Consecutive numbers are numbers that follow each other in sequence. In simpler terms, they are numbers that come one after another without any numbers skipped in between. For example, the numbers 4, 5, and 6 are consecutive. When we talk about consecutive numbers in an algebraic context, we often use variables to represent them in equations.
For instance, if the first number is represented by \( x \), the next consecutive number will be \( x+1 \) and the next one would be \( x+2 \), and so on. This helps in simplifying the process of translating the problem statement into an equation.
In the exercise provided, the first number is \( x \), the second is \( x+1 \), and the third is \( x+2 \). By identifying these consecutive numbers, we can then set up our equation with these variables.

Solving equations involves finding the value of the variable that makes the equation true. Here are the steps to solve the equation effectively:

• Set Up the Equation: Translate the word problem into an equation using identified variables. For example, we found that the sum of \( x, x+1, \text {and} x+2 \) is 100. This results in the equation \[ x + (x + 1) + (x + 2) = 100 \].
• Combine Like Terms: Simplify the equation by adding the coefficients of the same variables. In our case, combining like terms, \( x + x + x\), simplifies the equation to \[ 3x + 3 = 100 \].
• Isolate the Variable: Solve for the variable by performing operations such as addition, subtraction, multiplication, and division. First, subtract 3 from both sides: \[ 3x + 3 - 3 = 100 - 3 \] which simplifies to \[ 3x = 97 \]. Next, divide both sides by 3: \[ x = \frac{97}{3} \].
• Check the Solution: Verify the solution to ensure that it satisfies the original equation.
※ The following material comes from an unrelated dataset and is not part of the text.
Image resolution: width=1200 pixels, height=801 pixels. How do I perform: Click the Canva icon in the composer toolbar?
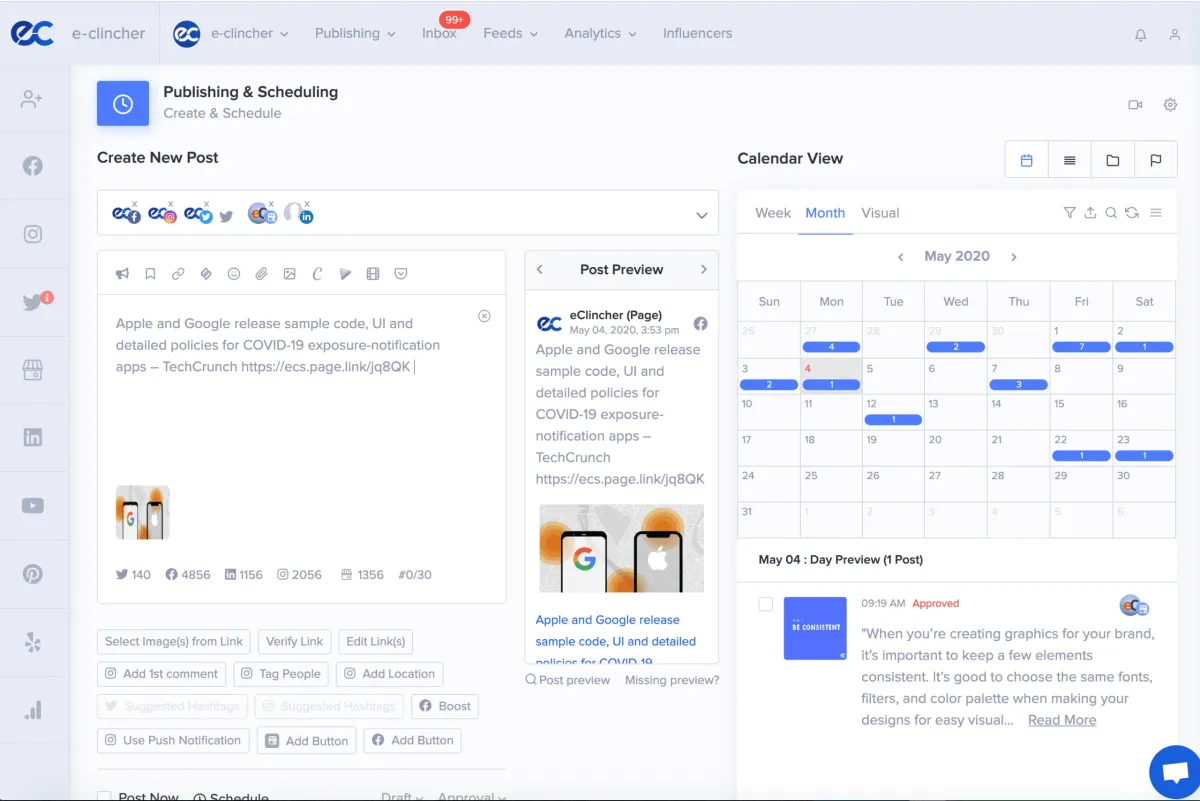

Substituting \( x = 32.33 \) back into the equation ensures that the equation holds true.

By following these steps, you can solve any basic algebraic equation you encounter.

Combining like terms is a crucial step in simplifying algebraic expressions and equations. It involves combining terms that have the same variables raised to the same power. This makes the equation simpler and more manageable to solve.
When given an equation like \[ x + (x + 1) + (x + 2) = 100 \], we can combine the terms with the same variable. In this example, the terms \( x \), \( x \), and \( x \) are all like terms. Adding these together gives us \[ 3x \].
Next, we add the constant terms (numbers without variables). The constants in this equation are 1 and 2. Adding these gives us \[ 1 + 2 = 3 \]. Therefore, the simplified equation becomes \[ 3x + 3 = 100 \].
By following these steps, one can easily handle algebraic expressions and make them simpler to solve. This process significantly helps in isolating the variable and finding the solution efficiently.